## DATASET
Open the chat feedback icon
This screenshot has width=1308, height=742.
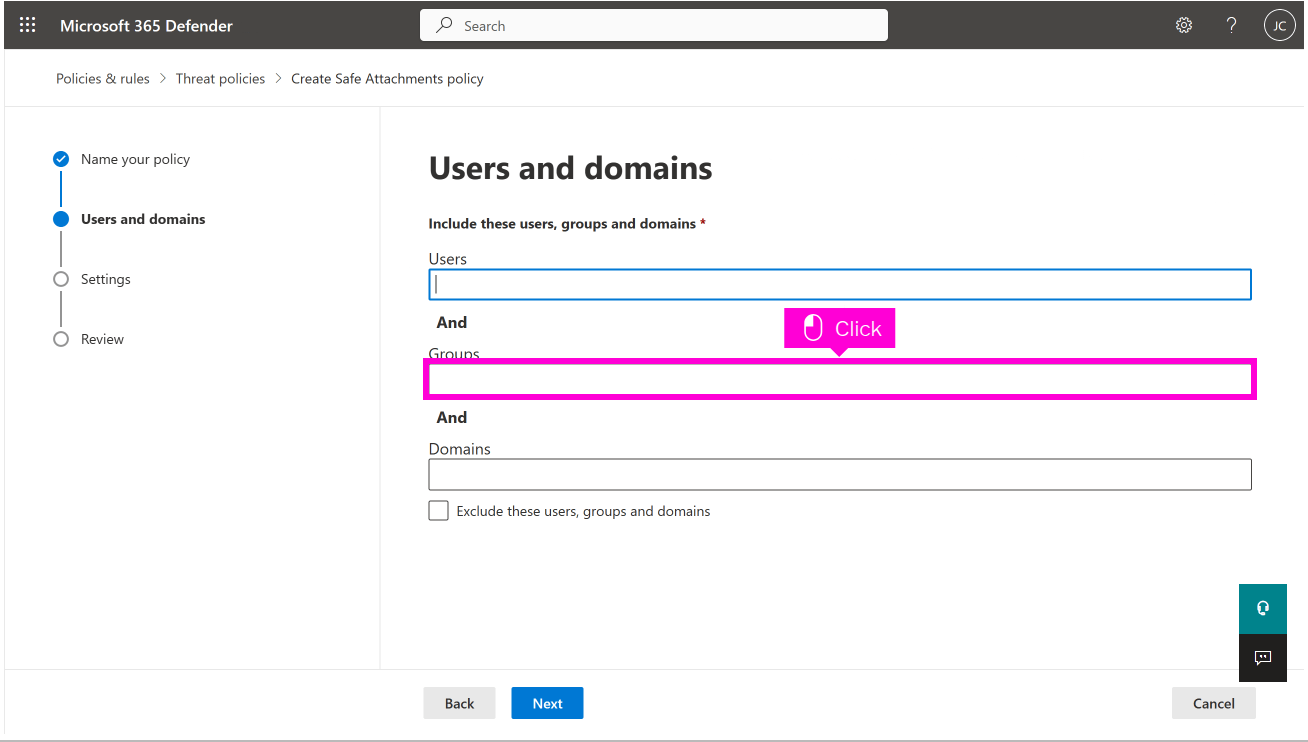pyautogui.click(x=1262, y=657)
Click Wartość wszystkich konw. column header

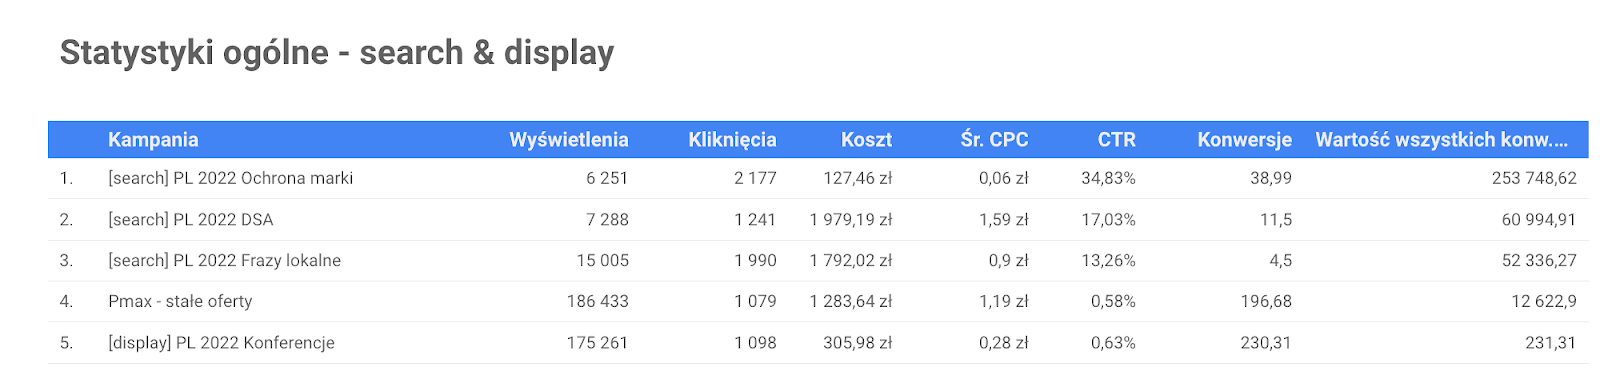(1441, 140)
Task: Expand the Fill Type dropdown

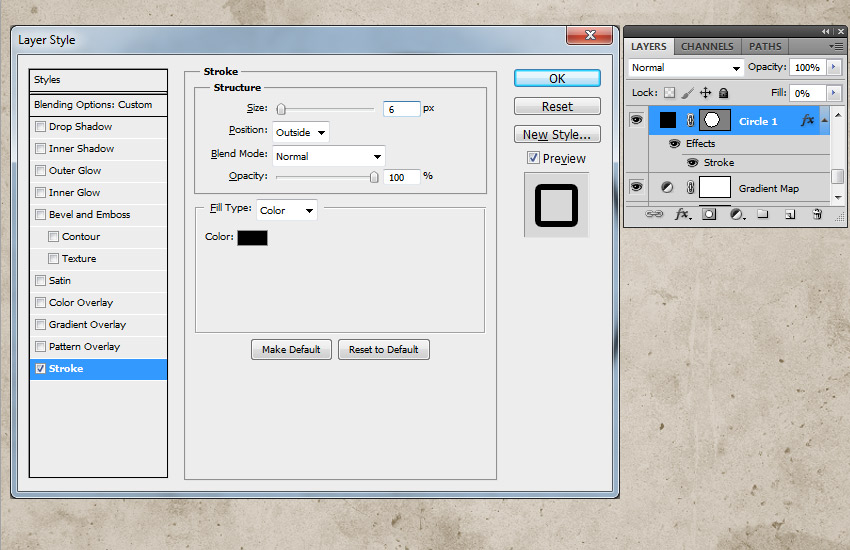Action: coord(287,210)
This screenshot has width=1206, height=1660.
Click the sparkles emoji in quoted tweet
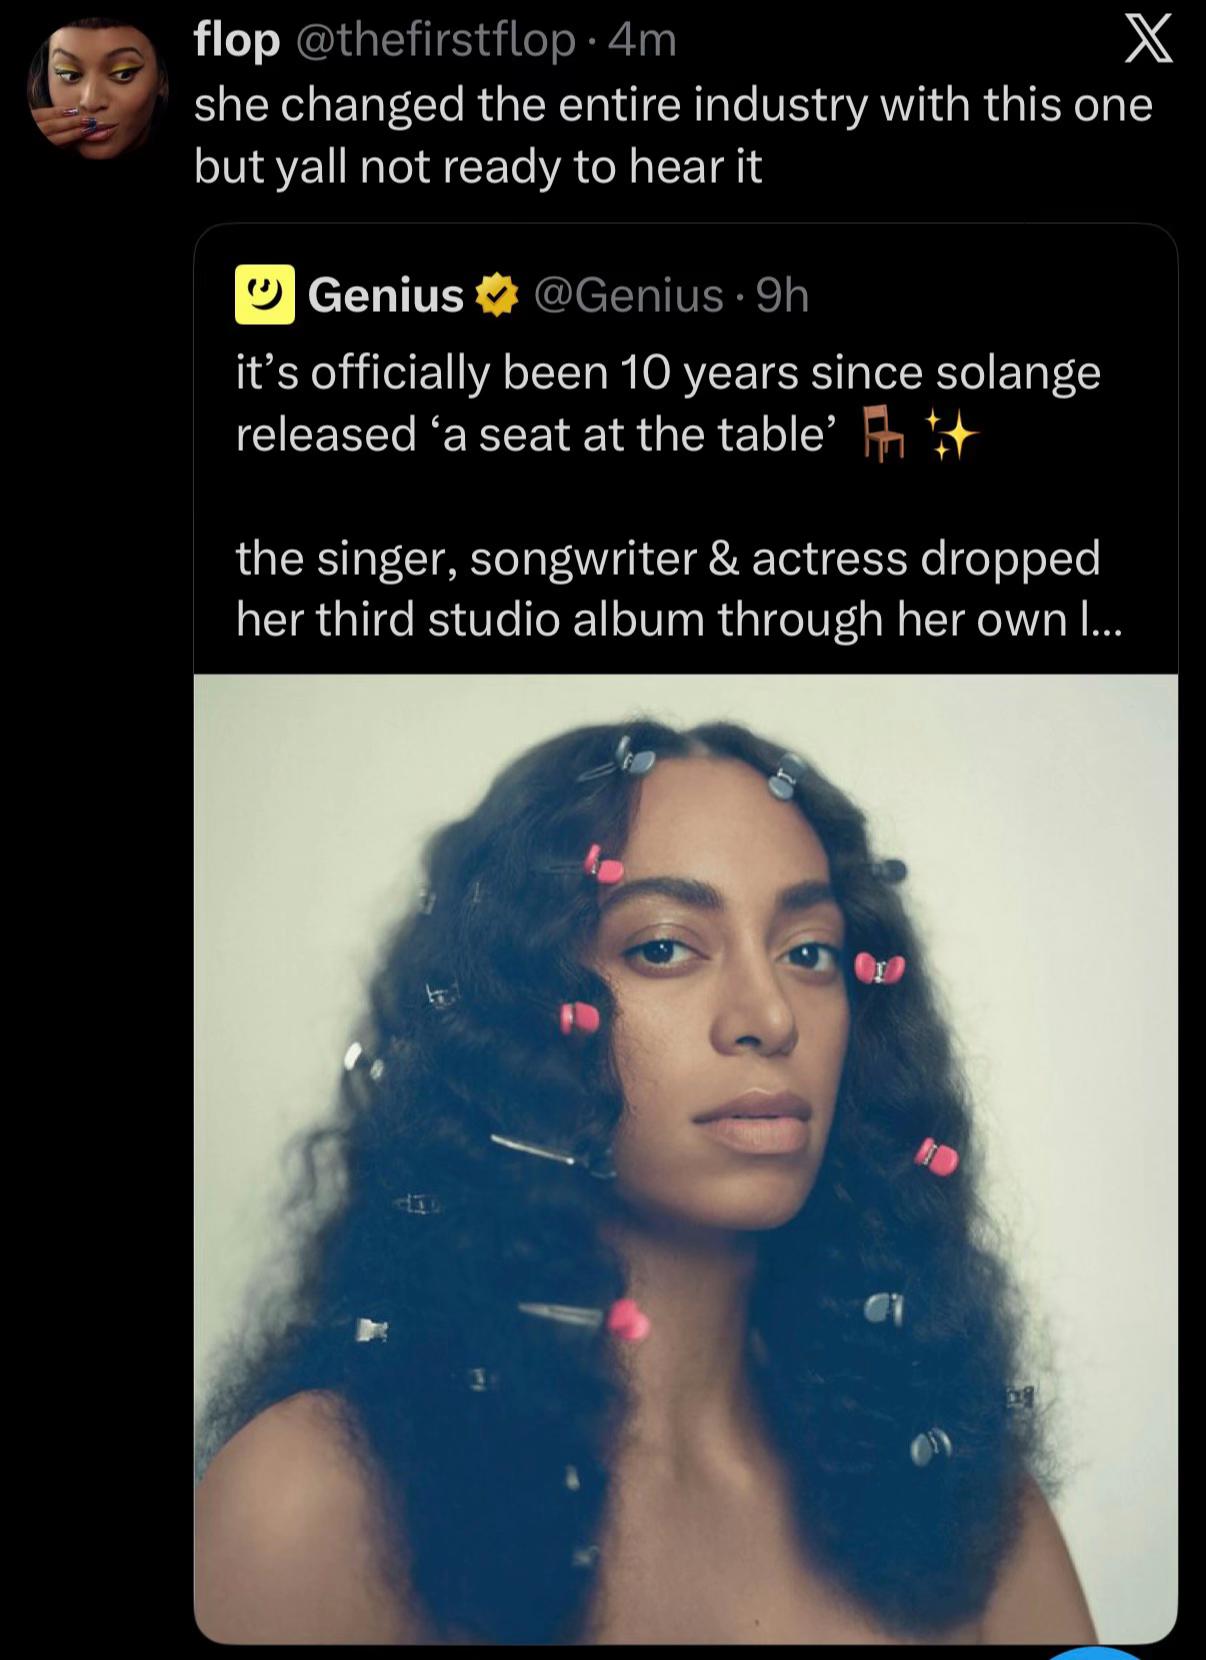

## WHAT TO PRODUCE
From the line containing "Task: Expand the Fill Type dropdown" down to the last line of the records above, repeat every line exactly and nothing else, dropping any pictures.

## RESPONSE
Task: Expand the Fill Type dropdown

Action: coord(287,210)
This screenshot has width=1206, height=1660.
Click the sparkles emoji in quoted tweet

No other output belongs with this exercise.